Get Healthy : Hati-hati! Pecinta Olahraga ini Ungkap Bahaya-Bahaya Melakukan Diet Ekstrem
Dokumentasi Yusuf
Health
Get Healthy

Menjaga pola makan diet sering disalahpahami dengan melakukan hal ekstrem seperti makan terlalu sedikit. Berawal dari pengalaman, Yusuf Saragih mengungkap bahaya-bahaya diet ekstrem yang wajib diketahui!

WowKeren - Sudah menjadi rahasia umum jika salah satu kunci sukses menurunkan berat badan adalah menjaga pola makan. Meski demikian, anggapan ini kadang disalahpahami para pemula diet dengan makan sesedikit mungkin. Padahal, menjalankan diet dengan makan sesedikit mungkin merupakan salah satu hal yang ekstrem. Seperti yang pernah dilakukan oleh Yusuf Saragih. Pecinta olahraga ini mengaku pernah jalani diet ekstrem karena ingin mendapatkan hasil penurunan berat badan yang cepat.

Perjalanan diet Yusuf awalnya bermula ketika ia mulai merasa sulit bergerak di berat badannya yang menyentuh angka 86 kilogram. Ditambah, saat itu ia mendapatkan banyak bully dari orang-orang di sekitarnya. Segala macam upaya pun dilakukan pria yang kini berusia 18 tahun ini demi berhasil menurunkan berat badan. Namun, kurangnya informasi dan ilmu malah membuat Yusuf jadi melakukan diet yang ekstrem.



Photo-INFO

TikTok/yusufstocky031



Saat melakukan diet ekstrem, Yusuf mengaku benar-benar mengurangi porsi makanan yang dikonsumsi. Akibatnya, seringkali ia sampai merasa susah tidur karena tersiksa rasa kelaparan. Selain itu, staminanya perlahan mulai menurun. Sejak saat itulah, Yusuf akhirnya tergerak untuk mengevaluasi pola hidupnya dengan banyak belajar tentang ilmu diet di media sosial secara otodidak.
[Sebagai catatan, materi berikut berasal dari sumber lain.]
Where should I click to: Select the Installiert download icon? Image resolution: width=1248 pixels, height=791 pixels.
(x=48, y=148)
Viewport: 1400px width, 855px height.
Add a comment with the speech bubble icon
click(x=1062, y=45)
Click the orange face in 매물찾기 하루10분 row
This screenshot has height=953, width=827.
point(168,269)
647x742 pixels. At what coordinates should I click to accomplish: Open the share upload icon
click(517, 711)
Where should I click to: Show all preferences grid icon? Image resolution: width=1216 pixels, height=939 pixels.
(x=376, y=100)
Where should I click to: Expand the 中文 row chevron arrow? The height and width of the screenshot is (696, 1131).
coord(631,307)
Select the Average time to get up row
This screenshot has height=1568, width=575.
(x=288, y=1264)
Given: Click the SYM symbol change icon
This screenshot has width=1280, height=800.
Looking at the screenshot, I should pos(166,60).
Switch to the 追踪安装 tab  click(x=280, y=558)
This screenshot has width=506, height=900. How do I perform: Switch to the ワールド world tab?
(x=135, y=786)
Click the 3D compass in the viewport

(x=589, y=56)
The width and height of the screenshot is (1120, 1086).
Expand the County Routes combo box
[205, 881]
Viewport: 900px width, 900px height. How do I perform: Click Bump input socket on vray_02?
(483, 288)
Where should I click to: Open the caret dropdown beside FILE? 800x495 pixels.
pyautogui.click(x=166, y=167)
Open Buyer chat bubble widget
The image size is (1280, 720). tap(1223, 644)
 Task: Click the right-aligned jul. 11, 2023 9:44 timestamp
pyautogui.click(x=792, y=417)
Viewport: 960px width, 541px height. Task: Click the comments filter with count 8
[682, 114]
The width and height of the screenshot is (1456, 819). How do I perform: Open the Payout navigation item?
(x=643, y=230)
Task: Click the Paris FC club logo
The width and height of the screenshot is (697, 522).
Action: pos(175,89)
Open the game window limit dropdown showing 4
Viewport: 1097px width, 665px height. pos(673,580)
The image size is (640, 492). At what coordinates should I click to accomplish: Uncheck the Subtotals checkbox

Berkat kesungguhan inilah, Yusuf akhirnya menyadari bahwa pola hidup yang dijalaninya saat awal diet adalah salah. Ia lantas memperbaiki pola hidupnya secara perlahan mulai dari pola makan, olahraga hingga istirahat. Hasilnya, berat badannya pun masih bisa turun meskipun tidak menjalankan diet ekstrem yang menyiksa. Kini, berat badan Yusuf sudah berhasil sampai di angka 65 kilogram tanpa menerapkan diet ekstrem.

Kepada WowKeren untuk rubrik Get Healthy, Yusuf secara terang-terangan mengaku bahwa tak ingin makin banyak orang merasakan efek samping dari menjalankan diet ekstrem. Karena itulah, ia secara khusus mengungkapkan bahaya-bahaya yang mungkin akan terjadi jika seseorang menjalankan diet ekstrem. Apa saja bahayanya? Ini dia ulasan selengkapnya!

(wk/yoan)

1. Apa Itu Diet Ekstrem?


Apa Itu Diet Ekstrem?
TikTok/yusufstocky031

Sebelum membahas tentang bahaya diet ekstrem, ada baiknya kita memahami BMR atau Basal Metabolic Rate terlebih dahulu. BMR sendiri merupakan jumlah kalori yang dibutuhkan oleh tubuh sebagai bahan bakar untuk menjalankan aktivitas mendasar mulai dari bernafas hingga mencerna makanan. Karena itulah, para pejuang diet wajib makan tidak kurang dari angka BMR agar aktivitas metabolisme tubuh tidak terganggu.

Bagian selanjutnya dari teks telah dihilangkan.